- Urdu: آزاد
- Directed by: Rehan Sheikh
- Written by: Rehan Sheikh
- Screenplay by: Rehan Sheikh
- Produced by: Rehan Sheikh Hasan Naeem
- Starring: Sabreen Hisbani Imran Abbas Sanam Saeed Rehan Sheikh Nimra Bucha Angeline Malik Zahid Ahmed Salman Shahid
- Cinematography: Ilyas Kashmiri
- Edited by: Yasir Nawaz
- Music by: Abbas Ali Khan Taimoor Mirza
- Production companies: HBO Films Bling Studios Roomi Films
- Distributed by: HBO Hum Films
- Release dates: 15 December 2017 (South Asian International Film Festival); 9 February 2018 (Pakistan);
- Running time: 121 min
- Country: Pakistan
- Language: Urdu

= Azad (2017 film) =

Azad (lit. Independent) is a 2017 melodrama film directed and written by Rehan Sheikh, who co-produced with Hasan Naeem under the production banner of Bling Studios and Roomi Films. The film features Sabreen Hisbani, Sanam Saeed, Salman Shahid, Rehan Sheikh, Nimra Bucha and Zahid Ahmed, and Sajjad Kishwar. The cast also includes debutants Ajlal Shah and Jawad Rana. A special appearance is also made by Angeline Malik, Imran Abbas and Schumaila Hussain.

==Cast==
- Rehan Sheikh
- Salman Shahid
- Sanam Saeed
- Sabreen Hisbani
- Nimra Bucha
- Ajlal Shah
- Zahid Ahmed
- Jawad Rana
- Sajjad Kishwar
- Angeline Malik (special appearance)
- Imran Abbas as Faris (special appearance)
- Schumaila Hussain (special appearance)

==Production==

===Marketing===
The first teaser of the film was released in September 2015. The second teaser was released in December 2015 by Bling Studios on Vimeo.

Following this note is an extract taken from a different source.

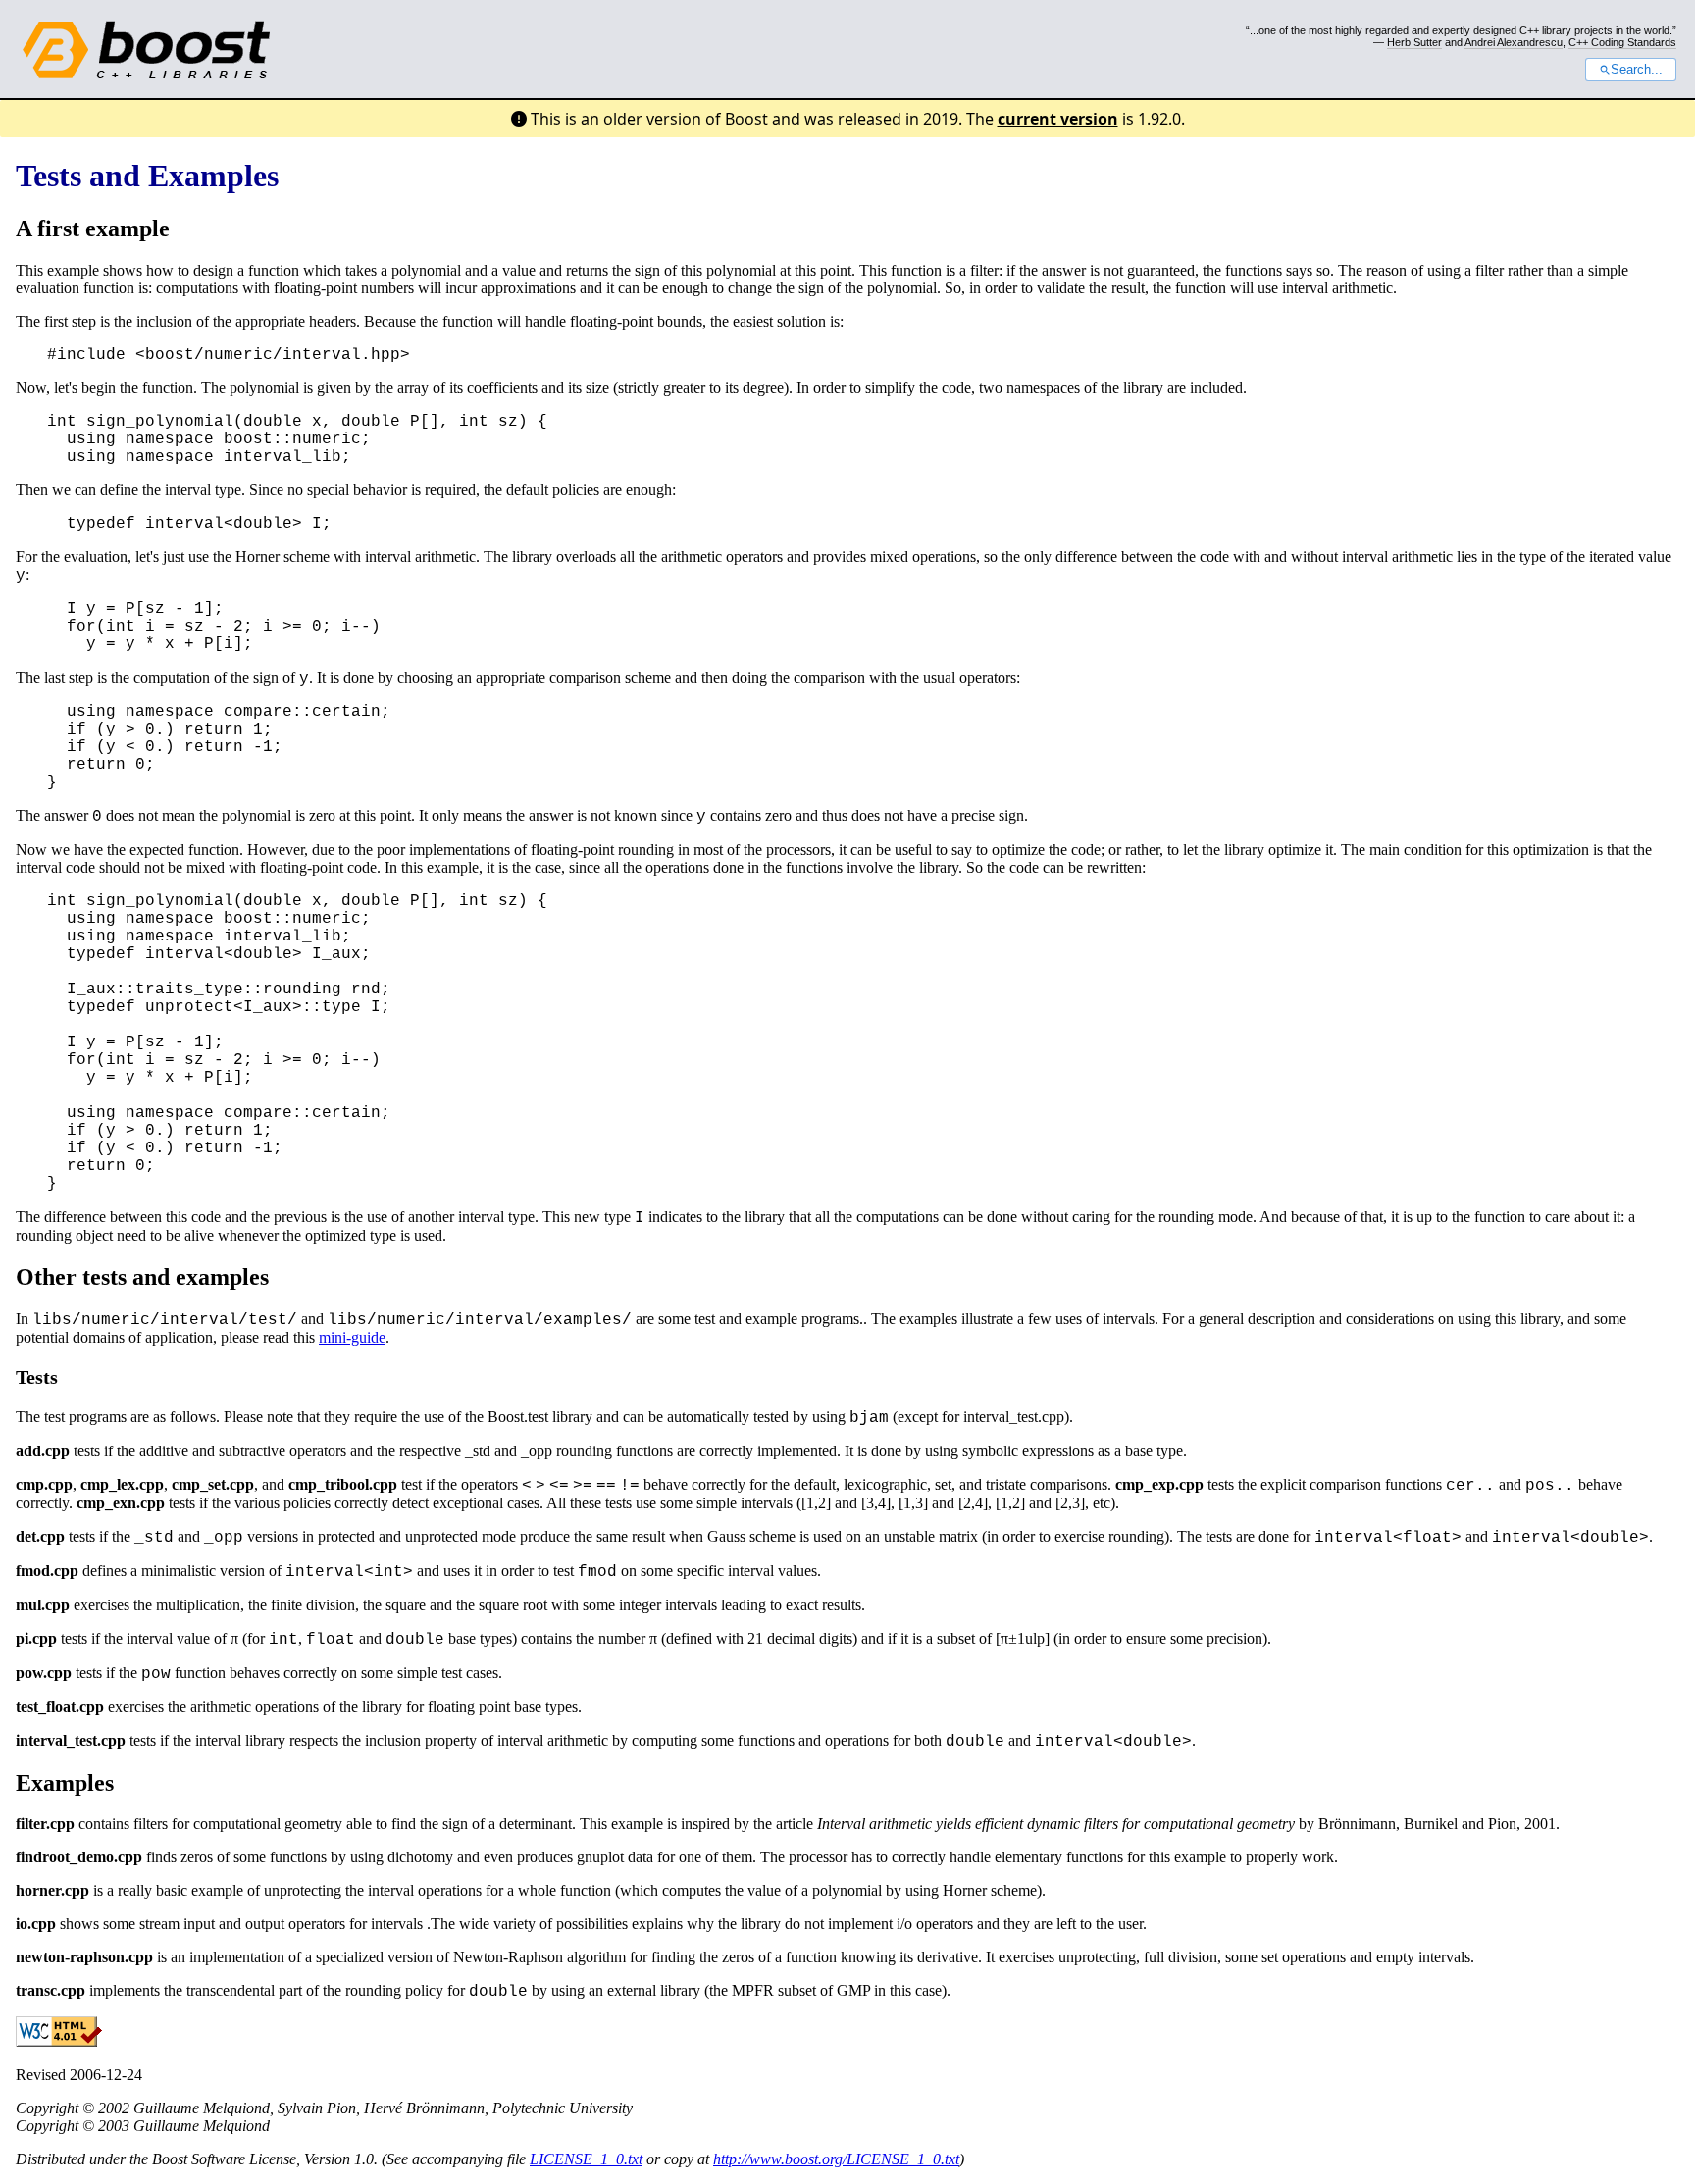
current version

It had its world premiere on 15 December 2017, in HBO's South Asian International Film Festival.

==Soundtrack==
The music of the film is composed by Taimoor Mirza and the background score is given by Abbas Ali Khan.

==Release==
The film was released in cinemas across Pakistan on 9 February 2018. On 15 December 2017, the film along with 2017's Na Maloom Afraad 2 had its screened at the South Asian International Film Festival 2017.